I have a full length mirror that is part of my closet door, it's built into the door and it is old and the mirror looks cloudy and no matter how often or with whatever I clean it with, it still looks cloudy but I don't want to replace the door with the mirror in it because it is so retro and cool and really goes with the bedroom.  anyone know why the mirror looks this way and is there anything that can be done about it?


----------



## house doctor (Oct 12, 2005)

I don't know what does that to mirrors but I have often found that cheap mirrors eventually get that haze.  How old and how hard would it be to replace?  Is it a complete part of your door?


----------



## Rosalee (Nov 14, 2005)

Have you tried cleaning your mirror with plain warm/hot water? My windows in our livingroom are made from plexy glass-and I had been using windex, and spray cleaners to clean the windows with and it never did any good - my windows were still as smeared &  streeky as ever- So I asked someone I new that was in the house cleaning business, what to do about this & that was what she suggested. I tried it & it's worked great everytime!! 
 Rosalee- www.ywave.com/~zelmyrs/


----------



## Fixer-Upper (Apr 25, 2006)

It could be that the silver on the back of the mirror is just waring out. I have an antique dresser, and the mirror is really dim. I would suggest trying other products to clean it, but you may just have to use another mirror if you want to keep the look of the old one.


----------



## asbestos (Apr 28, 2006)

It sure sounds like it is the silver stuff on the back. old mirrors get this. my guess is that it is in the door with small trim strips around the edge. It may be possible to remove the mirror by prying these up. It may also be possible for you to make a complete broken mess out of the door by trying to do this.  look at the wood around the edge of the mirror and see if there is trim holding the mirror in. Or, just ignore it


----------



## Robin F (Nov 25, 2008)

Could be the surface is wearing out. You can get it resilvered if you want to hang on to it.


----------



## loki791 (Dec 19, 2008)

If there is damage to the backing, a mirror can appear cloudy. If this is case, then cleaning won't help. If the backing is fine, then perhaps the cloudiness is due to the fact that it was once cleaned with something oily, like furniture polish.
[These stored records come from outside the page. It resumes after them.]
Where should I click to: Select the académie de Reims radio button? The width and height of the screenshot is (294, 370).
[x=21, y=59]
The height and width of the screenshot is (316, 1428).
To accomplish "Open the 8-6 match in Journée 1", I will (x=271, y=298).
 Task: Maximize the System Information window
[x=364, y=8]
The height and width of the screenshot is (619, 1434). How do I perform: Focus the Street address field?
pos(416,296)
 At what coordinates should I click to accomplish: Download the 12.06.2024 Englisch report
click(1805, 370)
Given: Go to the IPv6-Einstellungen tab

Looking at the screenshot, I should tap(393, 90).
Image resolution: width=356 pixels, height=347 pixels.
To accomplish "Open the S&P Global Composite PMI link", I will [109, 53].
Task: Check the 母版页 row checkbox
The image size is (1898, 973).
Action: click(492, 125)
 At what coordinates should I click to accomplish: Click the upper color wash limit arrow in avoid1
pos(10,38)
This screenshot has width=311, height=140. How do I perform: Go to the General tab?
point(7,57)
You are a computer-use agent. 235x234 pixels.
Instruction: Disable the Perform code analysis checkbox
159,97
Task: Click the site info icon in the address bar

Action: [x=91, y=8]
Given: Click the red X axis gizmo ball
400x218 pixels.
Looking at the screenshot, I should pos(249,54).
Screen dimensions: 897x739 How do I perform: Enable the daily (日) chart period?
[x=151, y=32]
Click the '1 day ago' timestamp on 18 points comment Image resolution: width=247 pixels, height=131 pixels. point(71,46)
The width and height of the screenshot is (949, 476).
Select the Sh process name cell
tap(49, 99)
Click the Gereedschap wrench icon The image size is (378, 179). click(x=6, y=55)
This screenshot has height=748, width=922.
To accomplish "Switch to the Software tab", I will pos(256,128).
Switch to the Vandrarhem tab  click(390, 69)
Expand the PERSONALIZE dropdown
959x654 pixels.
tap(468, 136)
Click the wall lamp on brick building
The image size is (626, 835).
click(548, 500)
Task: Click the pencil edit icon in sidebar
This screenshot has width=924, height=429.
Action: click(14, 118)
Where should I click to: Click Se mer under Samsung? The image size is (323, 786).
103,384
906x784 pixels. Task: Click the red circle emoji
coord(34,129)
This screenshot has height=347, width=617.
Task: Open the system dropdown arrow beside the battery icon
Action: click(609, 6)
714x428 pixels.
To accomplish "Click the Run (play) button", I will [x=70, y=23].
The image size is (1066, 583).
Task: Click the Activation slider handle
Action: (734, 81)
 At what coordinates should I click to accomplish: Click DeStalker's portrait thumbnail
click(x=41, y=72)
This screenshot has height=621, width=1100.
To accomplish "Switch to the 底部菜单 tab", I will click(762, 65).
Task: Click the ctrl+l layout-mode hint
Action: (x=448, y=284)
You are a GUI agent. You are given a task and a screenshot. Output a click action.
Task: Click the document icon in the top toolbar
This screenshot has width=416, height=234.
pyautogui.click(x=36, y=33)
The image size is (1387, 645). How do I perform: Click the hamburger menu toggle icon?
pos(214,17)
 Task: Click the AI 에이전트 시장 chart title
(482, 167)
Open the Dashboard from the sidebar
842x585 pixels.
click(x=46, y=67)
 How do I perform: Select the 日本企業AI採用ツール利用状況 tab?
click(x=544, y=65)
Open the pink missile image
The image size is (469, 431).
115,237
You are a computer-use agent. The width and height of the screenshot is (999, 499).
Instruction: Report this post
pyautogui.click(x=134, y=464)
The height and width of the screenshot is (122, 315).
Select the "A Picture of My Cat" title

I recommend trying vinegar and newspaper.


----------



## anie973 (Dec 23, 2009)

Try cleaning your mirror with a warm hot water or try vinegar and newspaper.


----------



## voytas (Dec 23, 2009)

why dont you do artistic design or cool some one  from Building Services


----------



## BobAristide (Dec 23, 2009)

Wouldn't you like the old, retro, worn-out look?


----------